↓

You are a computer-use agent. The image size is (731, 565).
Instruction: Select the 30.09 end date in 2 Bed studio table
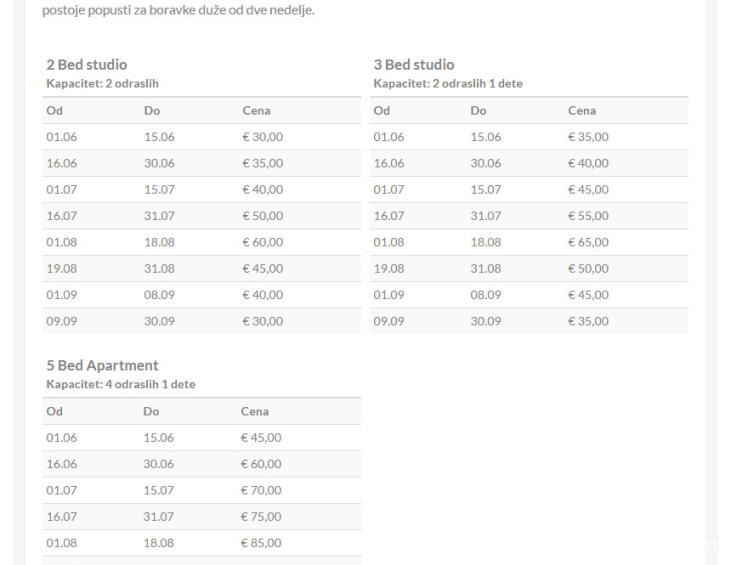pos(159,321)
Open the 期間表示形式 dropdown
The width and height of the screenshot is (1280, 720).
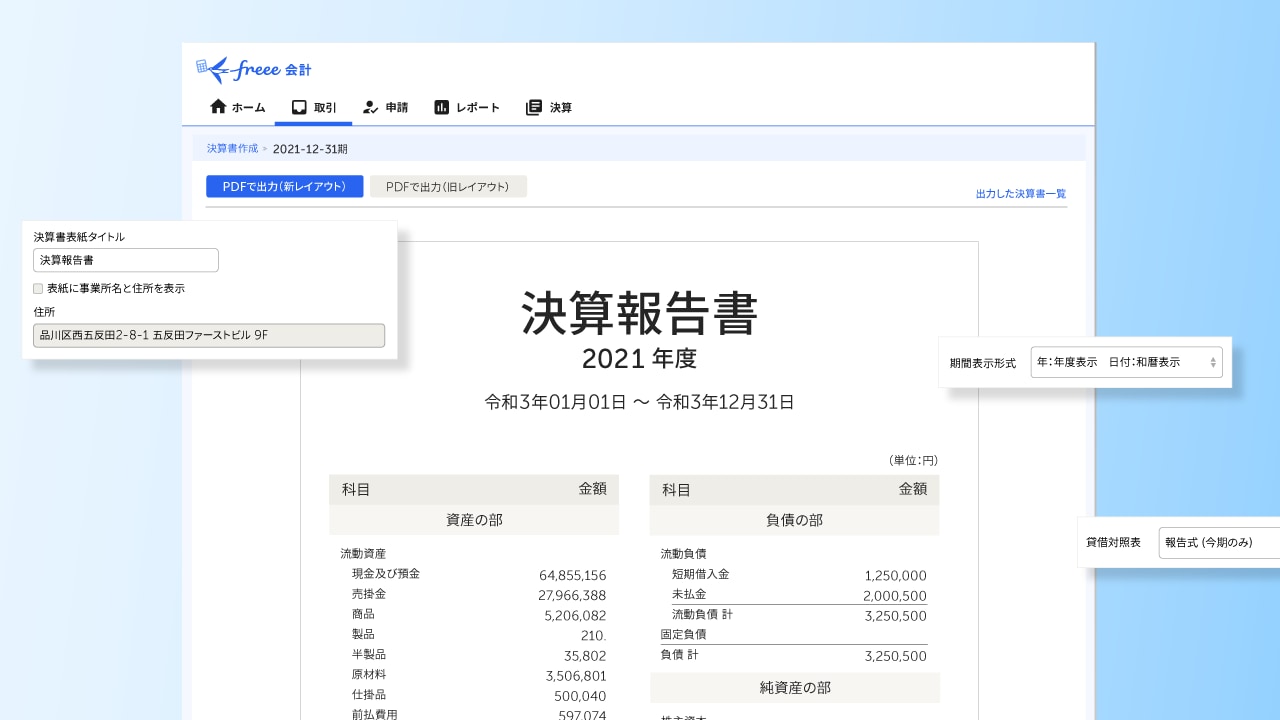pyautogui.click(x=1127, y=362)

↑

--- TASK OBJECTIVE ---
Reproduce every line of the listing above word for word, omitting the pictures.

--- TASK OUTPUT ---
You are a computer-use agent. The image size is (731, 565).
Instruction: Select the 30.09 end date in 2 Bed studio table
pos(159,321)
Open the 期間表示形式 dropdown
The width and height of the screenshot is (1280, 720).
pyautogui.click(x=1127, y=362)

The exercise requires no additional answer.